An odd change seemed to have overtaken her. She became suddenly coy, teasing, returned quite mysteriously to a time when she had not been ill, the new quality somehow unseemly, as if she powered her own wheelchair perhaps, or smoked in the street. She wanted coaxing, Messenger saw, but he was annoyed. “Ha ha,” she laughed, almost singing. “Ha ha ha.” It was as if she remembered not flirtation exactly but flirtation’s poses and noises. He hoped she wasn’t going to hold her knees and sway in place. “Ha ha,” she chirped again.

“I seem to have been a regular tonic for you,” Cornell said. Was she rolling her eyes at him? Was she pursing her lips? What was this teenage pantomime all about?

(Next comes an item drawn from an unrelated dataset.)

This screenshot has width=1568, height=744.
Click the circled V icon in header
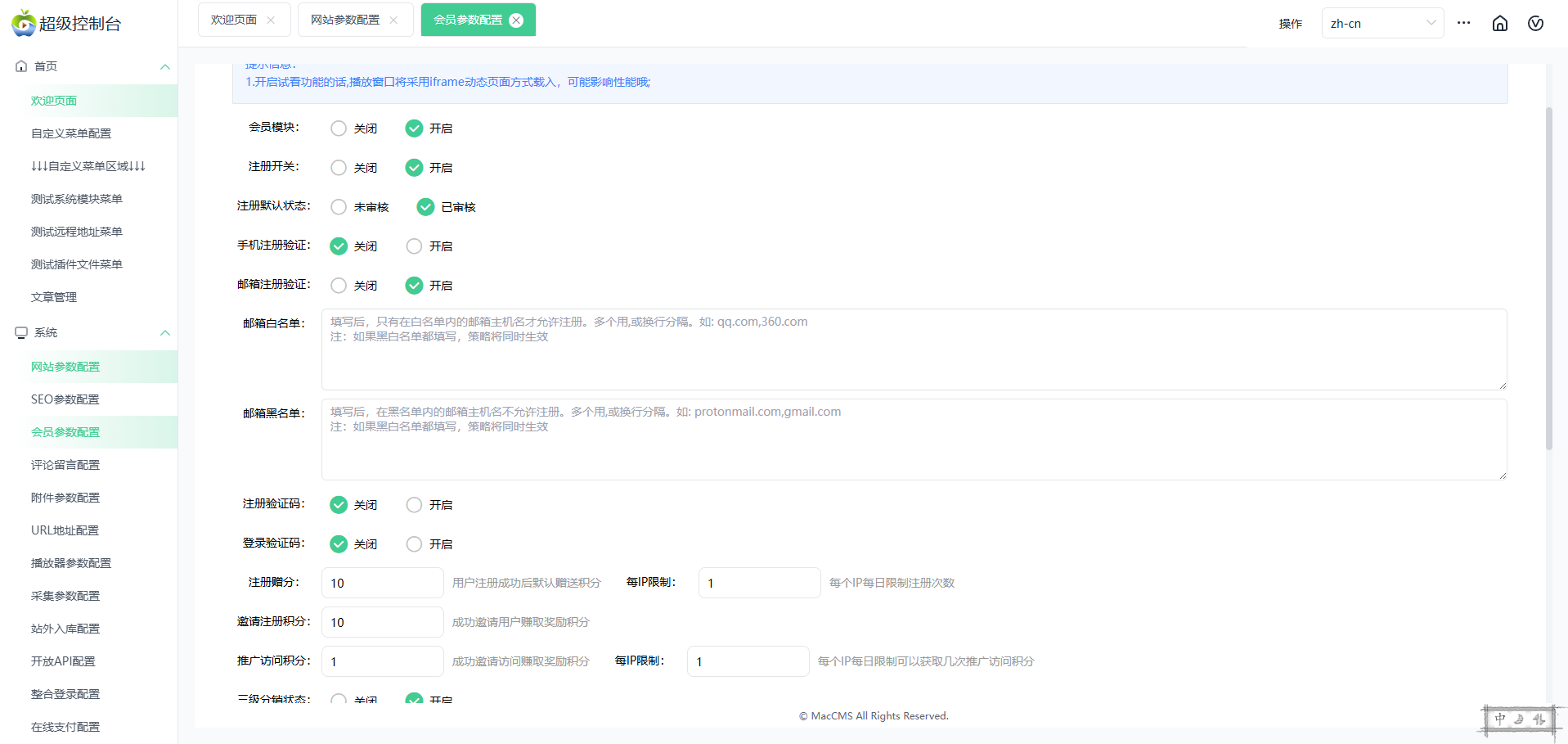coord(1535,24)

“Are you holding? Have you got any mary jane on you?”

“What?”

“Are you high? Do you see visions? They jump the rates on your car insurance?”

“What are you talking about?”

“Ha ha.”

“Look, lady, dinner is served.”

“Maybe you ought to give me a puff. I hear it does wonders for chicken-fried steak.”

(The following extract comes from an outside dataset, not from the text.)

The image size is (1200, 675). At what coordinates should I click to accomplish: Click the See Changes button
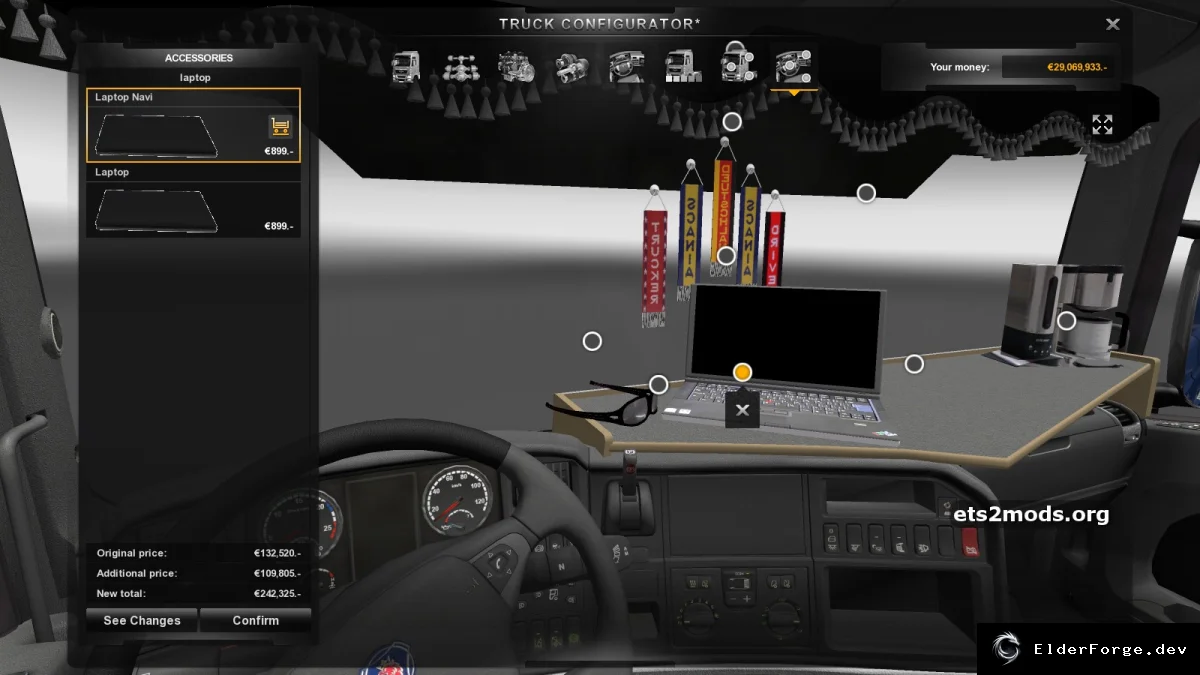(x=142, y=620)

“Yeah, well, I’m not an agency of the United Way.”

“Ooh, you’re angry.” Cornell had started to leave the kitchen. “What I’d like to know is how you find the time to come down here when there’s so much to be done at home?

“Nice meeting you.”

“I’m a goddamn shut-in, Mister. You think it’s a disappointment to me they give a marathon in the park I can’t run in it? It ain’t the long distances that get to you, honey, it’s the yards and inches. Time and tide took the world away. You think you can buy me off with TV, radio call-in shows, fucking Action Line? My good friend got cancer and you lay down the house rules? She’s tired, it might be better if I waited? She ain’t taking calls from the lower classes just now? She’ll take mine though. Want to bet?”

“Hey, come on, what are you so excited about? Don’t get so excited.”

“How’s whoosis, Audrey? Does she still bust out crying when she reads the paper?”

“Look.”

“Can she get her own breakfast cereal yet? Or is she still too upset about the French Revolution? How’s her husband? Is he still going to commit her if she don’t shape up?”